Indian American lawyer Kiran Ahuja nominated to head Office of Personnel Management

President Joe Biden has nominated Indian- American lawyer and rights activist Kiran Ahuja to head the Office of Personnel Management, a federal agency that manages America’s more than two million civil servants.

If confirmed by the Senate, 49-year-old Ahuja would become the first Indian-American to serve this top position in the US government.

Ahuja served as the Chief of Staff to Director of the US Office of Personnel Management from 2015 to 2017. She has more than two decades of public service and nonprofit/philanthropic sector leadership experience.

Ahuja currently serves as Chief Executive Officer of Philanthropy Northwest, a regional network of philanthropic institutions.

She began her career as a civil rights lawyer at the US Department of Justice, litigating school desegregation cases, and filing the department’s first student racial harassment case.

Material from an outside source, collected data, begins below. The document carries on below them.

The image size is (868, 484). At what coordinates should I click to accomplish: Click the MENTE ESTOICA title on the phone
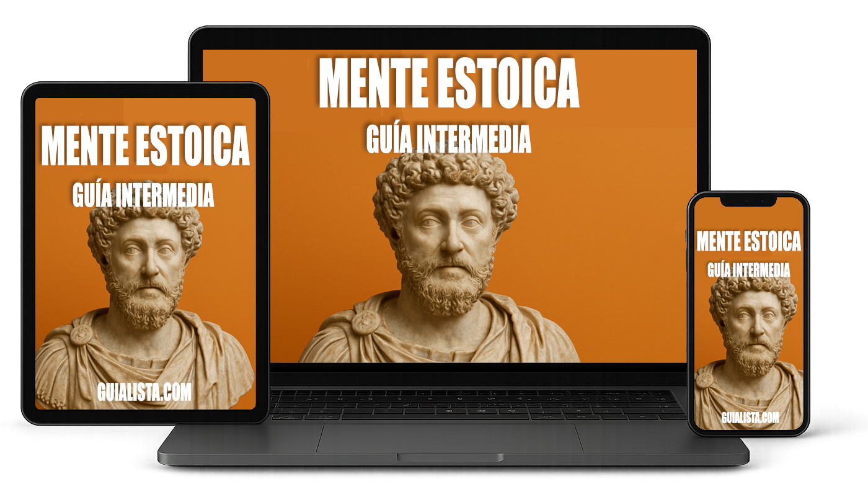(x=748, y=241)
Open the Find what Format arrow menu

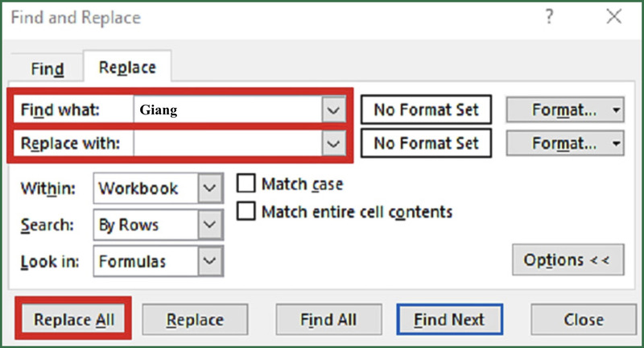[x=616, y=110]
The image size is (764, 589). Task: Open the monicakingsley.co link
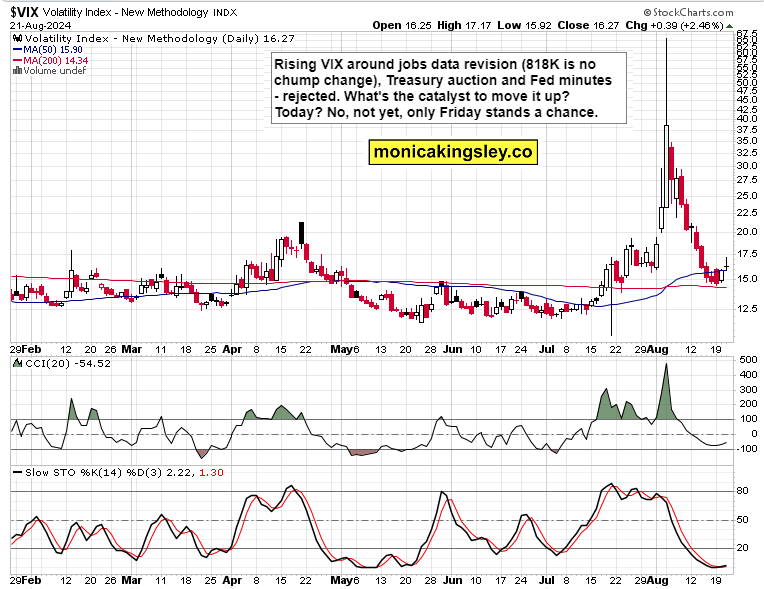click(453, 152)
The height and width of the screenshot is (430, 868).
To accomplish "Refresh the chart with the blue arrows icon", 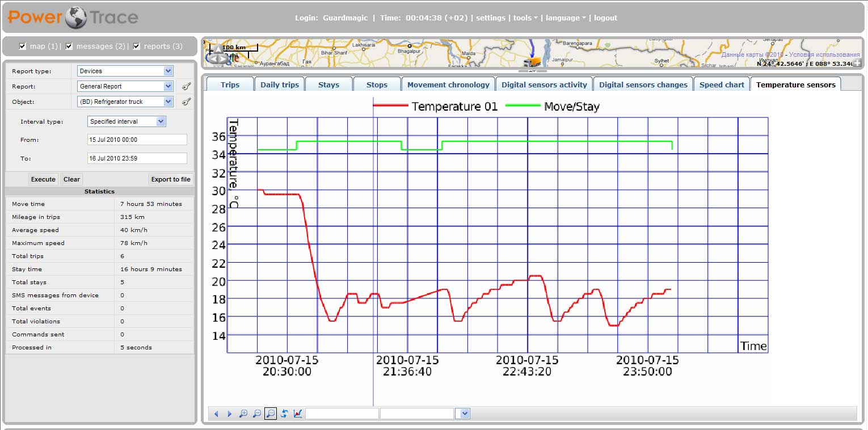I will (x=284, y=414).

From 2003 to 2008, Ahuja served as the founding executive director of the National Asian Pacific American Women’s Forum, an advocacy and membership organization.

During the Obama-Biden administration, she spent six years as executive director of the White House Initiative on Asian Americans and Pacific Islanders, leading efforts to increase access to federal services, resources and programs for underserved Asian Americans and Pacific Islanders (AAPIs).

Ahuja grew up in Savannah, Georgia, as a young Indian immigrant in the wake of the civil rights era, and earned a bachelor’s degree in political science from Spelman College and a law degree from the University of Georgia.